— start —

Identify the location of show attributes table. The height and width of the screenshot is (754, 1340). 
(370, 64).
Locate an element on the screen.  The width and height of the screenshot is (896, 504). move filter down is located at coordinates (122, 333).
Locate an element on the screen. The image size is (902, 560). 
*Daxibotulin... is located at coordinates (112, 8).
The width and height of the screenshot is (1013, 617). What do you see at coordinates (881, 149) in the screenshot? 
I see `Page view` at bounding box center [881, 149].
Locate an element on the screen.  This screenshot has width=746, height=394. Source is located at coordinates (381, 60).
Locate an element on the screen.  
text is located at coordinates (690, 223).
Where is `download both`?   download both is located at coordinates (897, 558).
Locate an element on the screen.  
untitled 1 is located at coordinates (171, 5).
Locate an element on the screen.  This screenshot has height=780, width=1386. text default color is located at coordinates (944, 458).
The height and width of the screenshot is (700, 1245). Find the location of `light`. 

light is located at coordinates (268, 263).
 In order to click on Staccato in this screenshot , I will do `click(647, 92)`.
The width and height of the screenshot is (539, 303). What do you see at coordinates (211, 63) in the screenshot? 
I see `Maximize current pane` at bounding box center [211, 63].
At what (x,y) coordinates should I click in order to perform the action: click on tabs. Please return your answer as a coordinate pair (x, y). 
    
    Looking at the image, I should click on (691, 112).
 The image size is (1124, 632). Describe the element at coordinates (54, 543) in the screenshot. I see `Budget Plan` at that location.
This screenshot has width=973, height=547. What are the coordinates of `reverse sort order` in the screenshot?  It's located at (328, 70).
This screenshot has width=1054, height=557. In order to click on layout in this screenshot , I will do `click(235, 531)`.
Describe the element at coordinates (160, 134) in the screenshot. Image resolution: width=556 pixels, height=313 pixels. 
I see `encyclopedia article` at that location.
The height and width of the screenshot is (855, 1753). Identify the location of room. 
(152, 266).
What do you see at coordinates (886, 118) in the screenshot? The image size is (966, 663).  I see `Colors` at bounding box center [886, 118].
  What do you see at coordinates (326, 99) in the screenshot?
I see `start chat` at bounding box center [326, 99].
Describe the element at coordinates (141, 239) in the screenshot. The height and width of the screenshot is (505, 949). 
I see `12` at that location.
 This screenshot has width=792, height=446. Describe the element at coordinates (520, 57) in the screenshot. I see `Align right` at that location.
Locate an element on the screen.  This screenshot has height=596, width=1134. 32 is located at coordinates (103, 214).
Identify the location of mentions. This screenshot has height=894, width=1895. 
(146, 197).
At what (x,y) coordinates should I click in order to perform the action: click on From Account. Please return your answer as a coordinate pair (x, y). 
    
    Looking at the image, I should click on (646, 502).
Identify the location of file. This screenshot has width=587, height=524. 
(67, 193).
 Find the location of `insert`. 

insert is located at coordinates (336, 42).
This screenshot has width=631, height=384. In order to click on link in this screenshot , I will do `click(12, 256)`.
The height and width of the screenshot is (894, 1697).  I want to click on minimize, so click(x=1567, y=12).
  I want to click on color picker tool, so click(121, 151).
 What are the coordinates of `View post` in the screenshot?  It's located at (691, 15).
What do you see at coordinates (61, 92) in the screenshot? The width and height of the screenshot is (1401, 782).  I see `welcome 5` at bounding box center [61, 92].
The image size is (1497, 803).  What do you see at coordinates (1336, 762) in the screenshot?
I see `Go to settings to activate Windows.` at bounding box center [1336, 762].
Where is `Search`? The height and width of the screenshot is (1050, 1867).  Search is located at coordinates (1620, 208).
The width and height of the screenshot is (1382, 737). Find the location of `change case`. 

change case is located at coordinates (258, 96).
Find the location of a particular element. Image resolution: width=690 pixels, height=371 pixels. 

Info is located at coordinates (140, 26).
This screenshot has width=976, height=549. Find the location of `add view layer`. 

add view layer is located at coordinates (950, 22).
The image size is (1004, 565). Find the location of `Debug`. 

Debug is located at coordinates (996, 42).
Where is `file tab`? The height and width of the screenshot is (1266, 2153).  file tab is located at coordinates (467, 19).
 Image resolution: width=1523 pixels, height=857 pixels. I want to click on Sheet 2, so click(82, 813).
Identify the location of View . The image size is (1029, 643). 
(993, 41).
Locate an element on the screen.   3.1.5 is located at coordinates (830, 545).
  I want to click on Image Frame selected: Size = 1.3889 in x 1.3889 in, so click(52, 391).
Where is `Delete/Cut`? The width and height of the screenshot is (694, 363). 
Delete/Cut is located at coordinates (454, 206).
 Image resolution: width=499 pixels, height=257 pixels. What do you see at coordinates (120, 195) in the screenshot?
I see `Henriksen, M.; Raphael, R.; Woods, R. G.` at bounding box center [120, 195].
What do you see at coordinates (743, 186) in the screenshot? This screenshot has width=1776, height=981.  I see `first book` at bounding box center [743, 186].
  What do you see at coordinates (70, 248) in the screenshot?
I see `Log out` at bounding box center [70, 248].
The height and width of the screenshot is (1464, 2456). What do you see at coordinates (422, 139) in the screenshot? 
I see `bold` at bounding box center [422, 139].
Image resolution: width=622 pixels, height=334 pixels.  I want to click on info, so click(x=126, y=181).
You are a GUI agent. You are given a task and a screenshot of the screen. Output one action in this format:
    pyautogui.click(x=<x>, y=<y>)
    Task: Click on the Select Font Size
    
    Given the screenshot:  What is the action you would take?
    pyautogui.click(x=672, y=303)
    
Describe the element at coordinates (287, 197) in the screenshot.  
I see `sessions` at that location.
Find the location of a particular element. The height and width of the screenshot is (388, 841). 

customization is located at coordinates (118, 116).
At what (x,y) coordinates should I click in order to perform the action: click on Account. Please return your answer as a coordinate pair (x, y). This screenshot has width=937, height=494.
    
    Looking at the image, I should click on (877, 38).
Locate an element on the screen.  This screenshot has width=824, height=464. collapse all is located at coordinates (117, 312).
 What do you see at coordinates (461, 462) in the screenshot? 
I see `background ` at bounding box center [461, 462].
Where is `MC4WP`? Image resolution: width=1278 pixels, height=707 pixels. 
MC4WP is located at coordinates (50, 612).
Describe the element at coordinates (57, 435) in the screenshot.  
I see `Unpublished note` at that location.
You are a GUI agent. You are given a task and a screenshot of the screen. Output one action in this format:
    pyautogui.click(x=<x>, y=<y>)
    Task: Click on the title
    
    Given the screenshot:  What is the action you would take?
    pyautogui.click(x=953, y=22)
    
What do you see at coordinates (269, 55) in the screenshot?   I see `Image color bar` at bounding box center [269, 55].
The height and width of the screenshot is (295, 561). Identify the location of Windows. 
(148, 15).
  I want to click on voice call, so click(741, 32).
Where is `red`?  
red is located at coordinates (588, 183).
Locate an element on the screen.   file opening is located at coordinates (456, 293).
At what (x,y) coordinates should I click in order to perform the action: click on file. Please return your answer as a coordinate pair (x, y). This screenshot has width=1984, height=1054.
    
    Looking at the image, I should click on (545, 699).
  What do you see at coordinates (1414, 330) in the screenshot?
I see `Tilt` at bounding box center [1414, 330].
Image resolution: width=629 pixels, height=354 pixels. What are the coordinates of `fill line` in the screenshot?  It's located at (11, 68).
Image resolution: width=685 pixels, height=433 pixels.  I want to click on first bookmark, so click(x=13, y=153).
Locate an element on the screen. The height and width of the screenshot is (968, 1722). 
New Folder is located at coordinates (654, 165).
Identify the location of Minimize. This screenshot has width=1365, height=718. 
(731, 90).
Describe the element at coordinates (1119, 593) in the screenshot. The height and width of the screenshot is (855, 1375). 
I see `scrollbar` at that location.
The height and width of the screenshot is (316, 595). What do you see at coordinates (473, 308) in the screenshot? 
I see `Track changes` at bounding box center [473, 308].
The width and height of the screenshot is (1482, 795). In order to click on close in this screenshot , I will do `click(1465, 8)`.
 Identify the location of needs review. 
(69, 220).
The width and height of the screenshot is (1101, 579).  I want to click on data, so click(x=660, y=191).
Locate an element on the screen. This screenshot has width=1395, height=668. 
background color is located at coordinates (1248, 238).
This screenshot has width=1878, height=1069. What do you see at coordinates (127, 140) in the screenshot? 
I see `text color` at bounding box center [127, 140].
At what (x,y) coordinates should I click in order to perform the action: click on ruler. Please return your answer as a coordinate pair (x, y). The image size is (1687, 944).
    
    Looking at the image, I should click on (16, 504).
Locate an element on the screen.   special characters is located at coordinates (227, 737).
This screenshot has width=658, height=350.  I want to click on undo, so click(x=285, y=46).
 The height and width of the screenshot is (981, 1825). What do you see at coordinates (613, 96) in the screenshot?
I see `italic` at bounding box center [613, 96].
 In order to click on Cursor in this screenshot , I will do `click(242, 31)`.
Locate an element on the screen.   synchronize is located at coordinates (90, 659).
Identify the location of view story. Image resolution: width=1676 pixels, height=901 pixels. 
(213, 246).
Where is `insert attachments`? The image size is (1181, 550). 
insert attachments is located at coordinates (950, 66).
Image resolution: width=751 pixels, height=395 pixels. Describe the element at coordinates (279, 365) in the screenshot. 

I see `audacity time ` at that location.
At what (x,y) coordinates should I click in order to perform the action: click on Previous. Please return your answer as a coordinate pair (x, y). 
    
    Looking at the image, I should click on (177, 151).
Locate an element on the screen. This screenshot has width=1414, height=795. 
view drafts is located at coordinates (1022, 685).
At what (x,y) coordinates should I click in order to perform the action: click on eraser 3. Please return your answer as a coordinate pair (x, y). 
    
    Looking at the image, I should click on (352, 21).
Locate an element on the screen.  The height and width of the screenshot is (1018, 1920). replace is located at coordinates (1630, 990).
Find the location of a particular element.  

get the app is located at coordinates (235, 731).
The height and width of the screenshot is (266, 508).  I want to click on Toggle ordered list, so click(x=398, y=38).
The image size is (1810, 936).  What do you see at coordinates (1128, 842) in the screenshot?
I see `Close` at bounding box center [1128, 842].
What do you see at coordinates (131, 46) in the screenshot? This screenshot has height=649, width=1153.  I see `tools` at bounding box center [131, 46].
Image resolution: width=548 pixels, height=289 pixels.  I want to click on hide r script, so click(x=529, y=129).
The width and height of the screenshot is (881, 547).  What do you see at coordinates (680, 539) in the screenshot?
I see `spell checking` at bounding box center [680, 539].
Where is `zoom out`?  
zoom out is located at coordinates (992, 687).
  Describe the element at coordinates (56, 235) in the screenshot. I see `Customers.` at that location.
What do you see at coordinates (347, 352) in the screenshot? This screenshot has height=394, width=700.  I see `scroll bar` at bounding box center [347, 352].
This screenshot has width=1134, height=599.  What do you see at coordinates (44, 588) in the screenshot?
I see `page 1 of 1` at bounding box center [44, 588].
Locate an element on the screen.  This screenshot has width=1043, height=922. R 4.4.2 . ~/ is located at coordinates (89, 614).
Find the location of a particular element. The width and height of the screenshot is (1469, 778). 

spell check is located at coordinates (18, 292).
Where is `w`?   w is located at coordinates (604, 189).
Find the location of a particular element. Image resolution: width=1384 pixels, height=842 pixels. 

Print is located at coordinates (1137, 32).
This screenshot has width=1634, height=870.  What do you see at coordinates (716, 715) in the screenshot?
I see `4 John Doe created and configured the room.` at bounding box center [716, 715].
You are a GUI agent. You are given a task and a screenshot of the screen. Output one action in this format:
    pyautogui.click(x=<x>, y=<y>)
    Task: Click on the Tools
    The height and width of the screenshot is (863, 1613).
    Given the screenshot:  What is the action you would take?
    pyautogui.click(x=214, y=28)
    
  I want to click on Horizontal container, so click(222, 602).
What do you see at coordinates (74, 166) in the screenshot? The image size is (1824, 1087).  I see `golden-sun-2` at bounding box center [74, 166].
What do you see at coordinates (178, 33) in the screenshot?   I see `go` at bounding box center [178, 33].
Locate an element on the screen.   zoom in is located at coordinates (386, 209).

— end —

* Directions for this task: Could you express everything in the listing above, from the line containing "This screenshot has width=658, height=350." down to the line containing "center [680, 539].", as a JSON list of strings with one string per line, both end lines included and blank lines left out?

* Solution to the problem:
[
  "This screenshot has width=658, height=350.  I want to click on undo, so click(x=285, y=46).",
  " The height and width of the screenshot is (981, 1825). What do you see at coordinates (613, 96) in the screenshot?",
  "I see `italic` at bounding box center [613, 96].",
  " In order to click on Cursor in this screenshot , I will do `click(242, 31)`.",
  "Locate an element on the screen.   synchronize is located at coordinates (90, 659).",
  "Identify the location of view story. Image resolution: width=1676 pixels, height=901 pixels. ",
  "(213, 246).",
  "Where is `insert attachments`? The image size is (1181, 550). ",
  "insert attachments is located at coordinates (950, 66).",
  "Image resolution: width=751 pixels, height=395 pixels. Describe the element at coordinates (279, 365) in the screenshot. ",
  "I see `audacity time ` at that location.",
  "At what (x,y) coordinates should I click in order to perform the action: click on Previous. Please return your answer as a coordinate pair (x, y). ",
  "    Looking at the image, I should click on (177, 151).",
  "Locate an element on the screen. This screenshot has width=1414, height=795. ",
  "view drafts is located at coordinates (1022, 685).",
  "At what (x,y) coordinates should I click in order to perform the action: click on eraser 3. Please return your answer as a coordinate pair (x, y). ",
  "    Looking at the image, I should click on (352, 21).",
  "Locate an element on the screen.  The height and width of the screenshot is (1018, 1920). replace is located at coordinates (1630, 990).",
  "Find the location of a particular element.  ",
  "get the app is located at coordinates (235, 731).",
  "The height and width of the screenshot is (266, 508).  I want to click on Toggle ordered list, so click(x=398, y=38).",
  "The image size is (1810, 936).  What do you see at coordinates (1128, 842) in the screenshot?",
  "I see `Close` at bounding box center [1128, 842].",
  "What do you see at coordinates (131, 46) in the screenshot? This screenshot has height=649, width=1153.  I see `tools` at bounding box center [131, 46].",
  "Image resolution: width=548 pixels, height=289 pixels.  I want to click on hide r script, so click(x=529, y=129).",
  "The width and height of the screenshot is (881, 547).  What do you see at coordinates (680, 539) in the screenshot?",
  "I see `spell checking` at bounding box center [680, 539]."
]